Making a Plan
Whilst exhaustively exploring or 'mining' data for features, trends and relationships
is good, you will rarely have adequate time or expertise (without a professional statistician
to hand). Having a plan, complete with checklist, ensures that you collect and analyse
the information that you really need. Part 2 of your plan is to select key areas from
your initial analysis that look to be important for a second level analysis, and then
produce a similar plan for this and conduct it. The plans can be brief.
Levels of data: Level defines what you can do with it
It is important to decide what 'levels' of data you are measuring because this
will affect your analysis. It is usually best to collect data at the highest practicable
level. For instance, individual ages (at a high level) rather than age groups (at
a lower level). You can do more with individual ages than you can with age groups.
You can always reduce it later by grouping, but you cannot return to explore in detail
what a grouping alone doesn’t tell you. (E.g. if you see in age group 12 – 25 something
important, you need to find which specific range of ages and an age group figure won’t
give you that.)
Types of data
All data can be classified as either categorical (i.e. it refers to categories,
e.g. robbery, theft, murder) or continuous (time of day, weight). Within each of these
two categories there are levels of data. According to which type of data you have,
you can perform different styles of analysis.

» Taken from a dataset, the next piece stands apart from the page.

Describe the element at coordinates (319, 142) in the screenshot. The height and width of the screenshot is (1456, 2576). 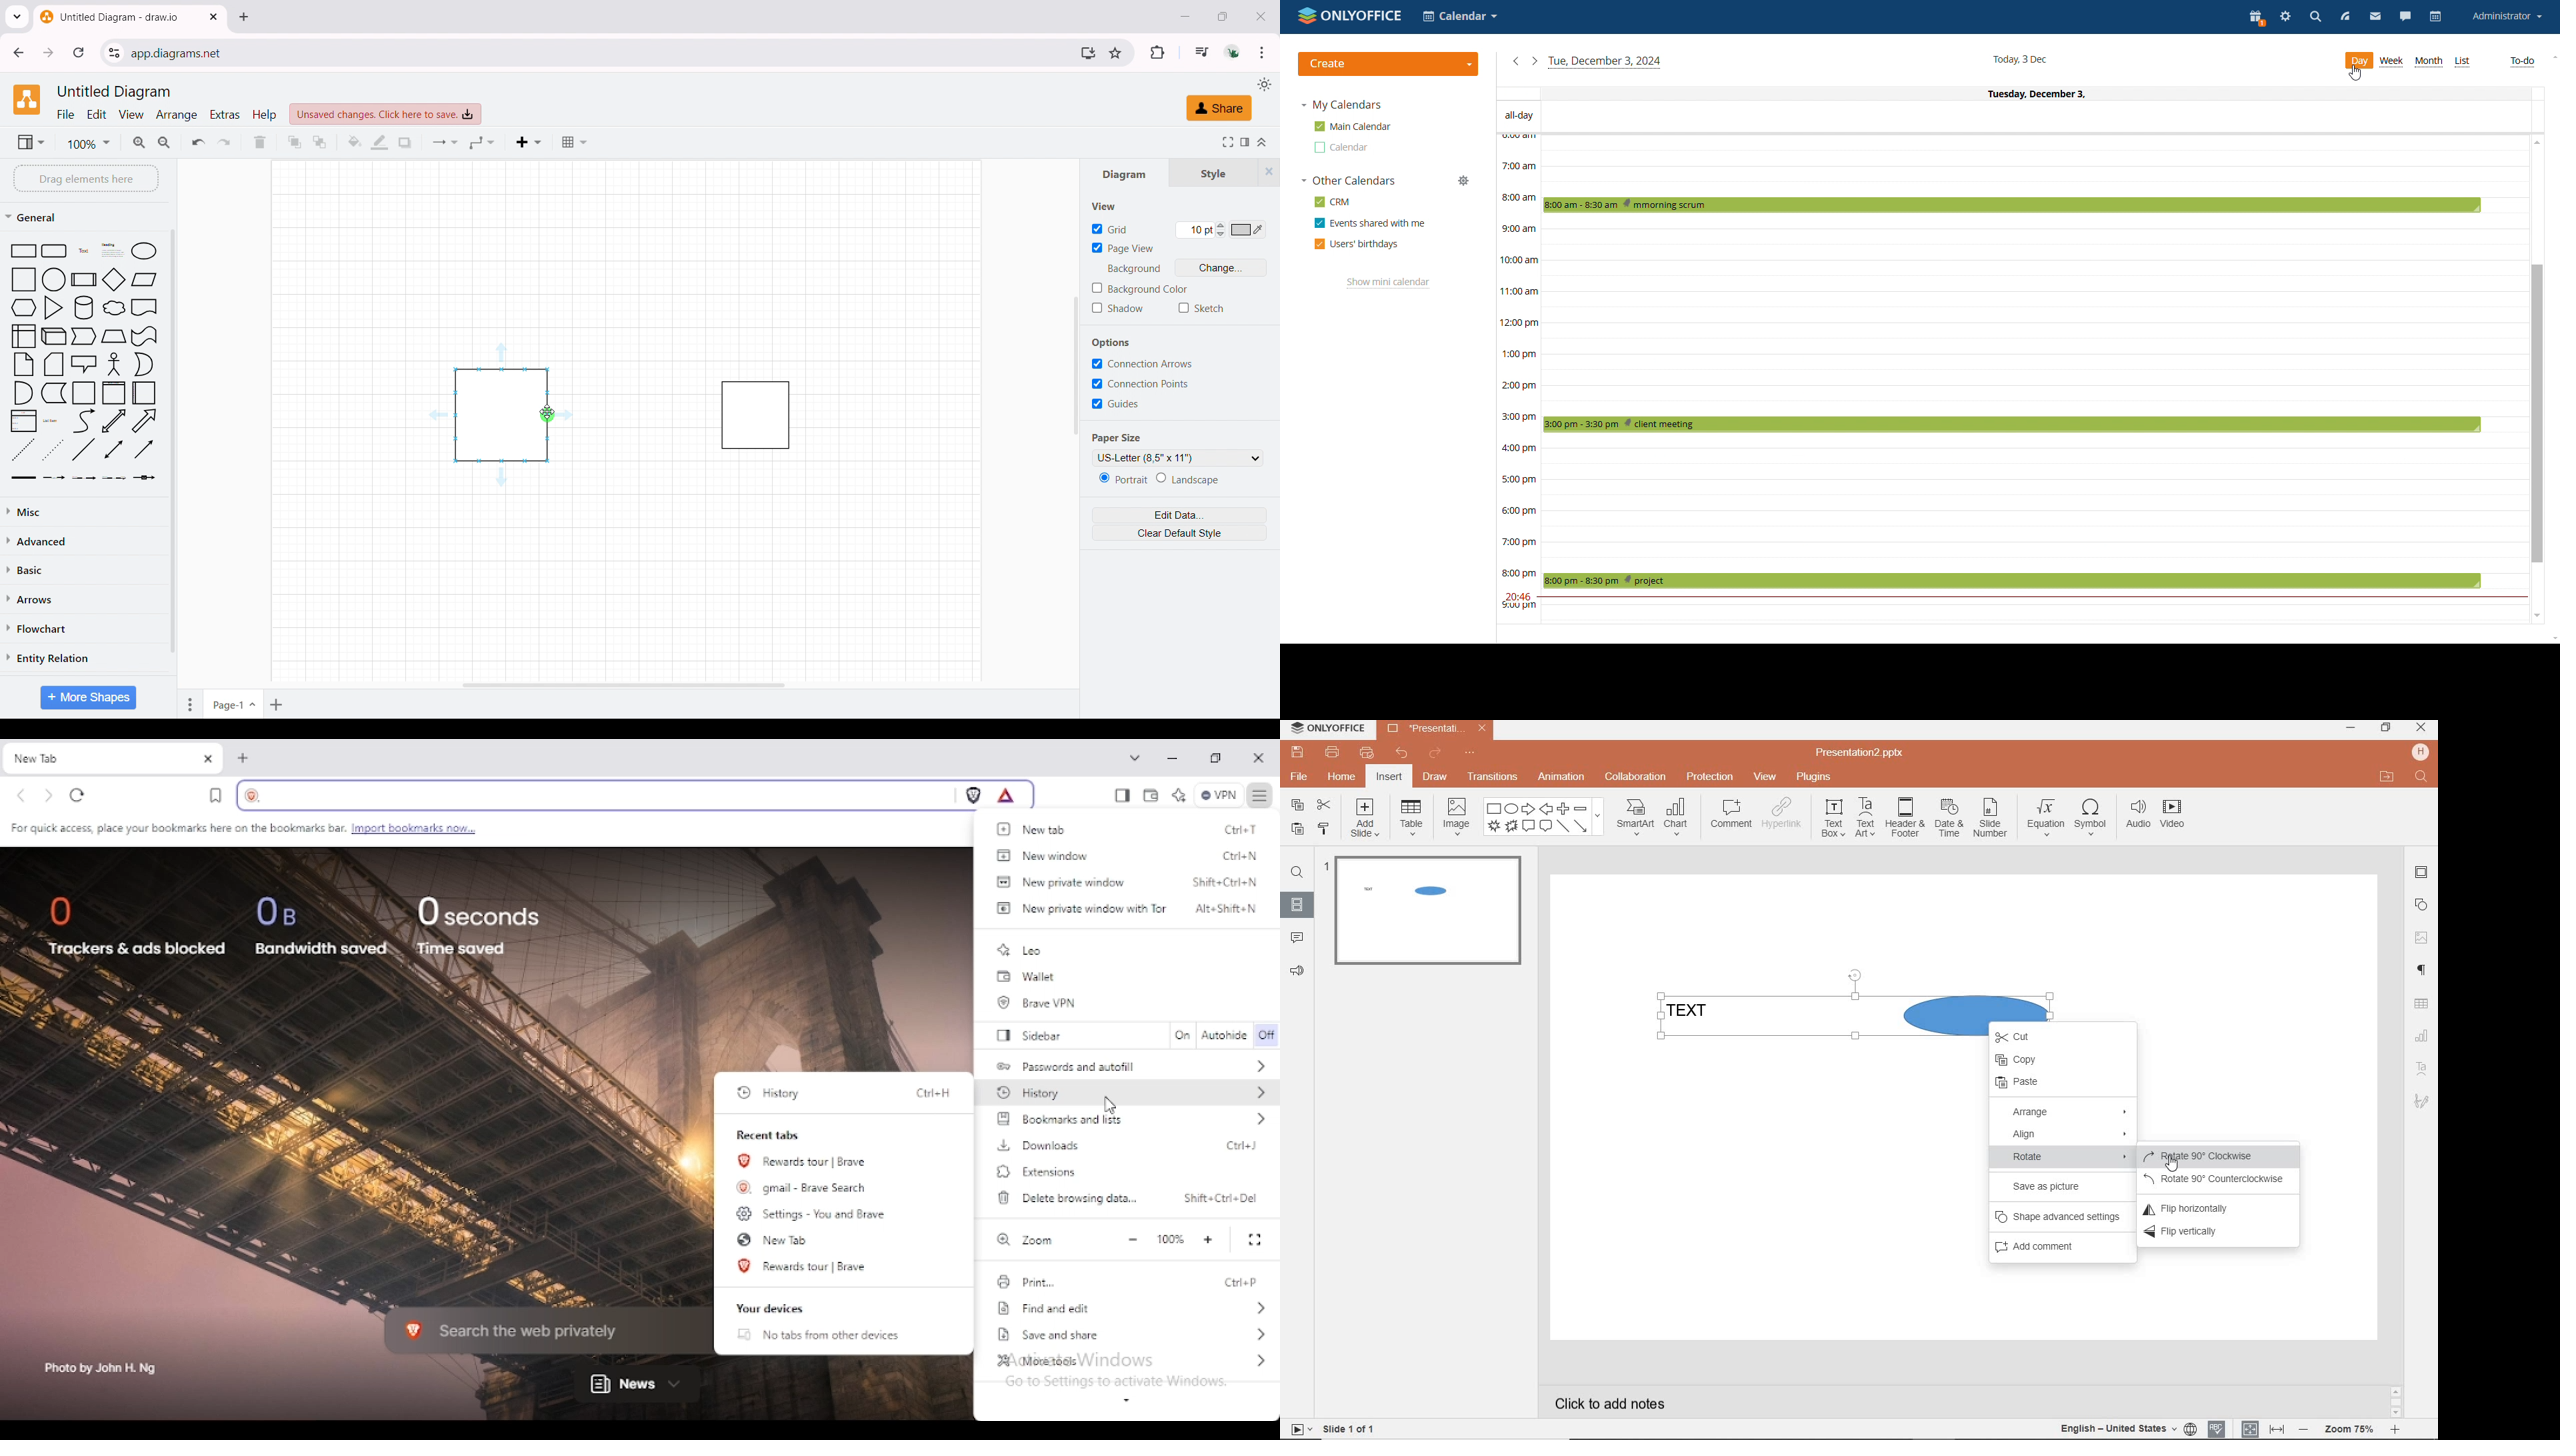
I see `to back` at that location.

Categorical Data is divided into:
Nominal level data classifies things into categories e.g. apples, green, race,
gender etc.
Ordinal data classifies and ranks (e.g. first in a race, second, third). But
the differences between each rank may not be equal and there is no meaningful zero
point (e.g. you can’t come zero in a race.)
Continuous Data is divided into:
Interval data which classes, ranks and in addition the difference between each
rank is equal. A good example of this is attitude scales: 5 strongly disagree to 1
strongly agree (there is no zero point).
Ratio has everything interval has and a meaningful zero point (e.g. age, weight).